--- ЗАДАНИЯ ---
1. Какими увлечениями Брика перечисляет текст страницы? Назовите все.
2. Выпишите из текста страницы дословно отрывок от слов «Интересы Брика были» до слов «было ему чуждо.» включительно.

--- ТЕКСТ СТРАНИЦЫ ---
Интересы Брика были поразительно разносторонни. Увлекался шахматами, фотографией, живописью. Превосходно знал историю. Помимо многочисленных статей, написал несколько пьес, четыре из которых были поставлены в московских театрах; по двум его либретто были написаны оперы, поставленные в Ленинграде; по его сценариям были сняты фильмы, в том числе знаменитый «Потомок Чингиз-хана» Пудовкина. Как-то отвечая на вопрос, что он больше всего любит в жизни, Брик ответил: рыться в книгах, думать и говорить о проблемах искусства, прийти человеку неожиданно на помощь. Он был заядлым библиофилом, непрестанно читал, и собранная им библиотека насчитывала около четырех тысяч томов. Библиография написанного и опубликованного им составляет почти пятьсот наименований. Это много. Но честолюбие было ему чуждо.

--- ПРЕДОСТАВЛЕННЫЕ МАТЕРИАЛЫ ---
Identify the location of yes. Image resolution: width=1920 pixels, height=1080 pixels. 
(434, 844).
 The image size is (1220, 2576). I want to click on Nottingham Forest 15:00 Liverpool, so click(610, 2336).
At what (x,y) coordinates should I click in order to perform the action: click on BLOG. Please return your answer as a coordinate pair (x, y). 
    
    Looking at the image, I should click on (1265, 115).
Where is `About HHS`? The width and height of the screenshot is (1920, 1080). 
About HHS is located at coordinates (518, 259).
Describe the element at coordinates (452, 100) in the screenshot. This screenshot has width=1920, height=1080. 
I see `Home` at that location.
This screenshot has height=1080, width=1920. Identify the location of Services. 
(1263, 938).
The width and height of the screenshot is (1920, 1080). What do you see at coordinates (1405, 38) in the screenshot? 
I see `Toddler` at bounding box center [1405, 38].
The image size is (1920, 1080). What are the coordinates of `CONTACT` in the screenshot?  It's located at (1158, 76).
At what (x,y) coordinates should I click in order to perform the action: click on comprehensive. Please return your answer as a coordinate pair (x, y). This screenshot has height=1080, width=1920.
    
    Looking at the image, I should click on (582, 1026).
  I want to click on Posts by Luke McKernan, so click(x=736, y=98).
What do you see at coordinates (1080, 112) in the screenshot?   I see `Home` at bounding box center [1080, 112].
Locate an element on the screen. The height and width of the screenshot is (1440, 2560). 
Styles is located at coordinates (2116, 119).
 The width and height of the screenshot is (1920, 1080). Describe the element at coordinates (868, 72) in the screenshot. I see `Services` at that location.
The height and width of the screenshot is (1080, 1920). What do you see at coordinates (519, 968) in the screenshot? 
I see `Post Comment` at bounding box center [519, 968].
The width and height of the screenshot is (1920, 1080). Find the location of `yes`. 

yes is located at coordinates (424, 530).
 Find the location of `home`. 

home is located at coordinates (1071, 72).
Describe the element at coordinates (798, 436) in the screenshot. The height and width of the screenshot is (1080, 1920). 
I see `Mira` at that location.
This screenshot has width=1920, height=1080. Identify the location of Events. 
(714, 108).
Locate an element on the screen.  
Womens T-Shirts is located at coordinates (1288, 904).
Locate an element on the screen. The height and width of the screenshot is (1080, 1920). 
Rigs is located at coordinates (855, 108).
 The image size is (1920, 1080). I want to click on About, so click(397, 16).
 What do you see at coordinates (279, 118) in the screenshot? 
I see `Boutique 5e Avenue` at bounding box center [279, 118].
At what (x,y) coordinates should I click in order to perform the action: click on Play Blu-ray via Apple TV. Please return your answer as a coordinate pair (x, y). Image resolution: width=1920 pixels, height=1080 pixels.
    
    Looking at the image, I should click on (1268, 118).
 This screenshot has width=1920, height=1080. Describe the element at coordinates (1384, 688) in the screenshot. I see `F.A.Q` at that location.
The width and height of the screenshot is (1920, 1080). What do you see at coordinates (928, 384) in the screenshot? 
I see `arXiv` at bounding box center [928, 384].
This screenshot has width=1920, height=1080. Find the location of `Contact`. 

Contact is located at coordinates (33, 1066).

--- ОТВЕТЫ ---
1. Шахматы, фотография, живопись.

2.
Интересы Брика были поразительно разносторонни. Увлекался шахматами, фотографией, живописью. Превосходно знал историю. Помимо многочисленных статей, написал несколько пьес, четыре из которых были поставлены в московских театрах; по двум его либретто были написаны оперы, поставленные в Ленинграде; по его сценариям были сняты фильмы, в том числе знаменитый «Потомок Чингиз-хана» Пудовкина. Как-то отвечая на вопрос, что он больше всего любит в жизни, Брик ответил: рыться в книгах, думать и говорить о проблемах искусства, прийти человеку неожиданно на помощь. Он был заядлым библиофилом, непрестанно читал, и собранная им библиотека насчитывала около четырех тысяч томов. Библиография написанного и опубликованного им составляет почти пятьсот наименований. Это много. Но честолюбие было ему чуждо.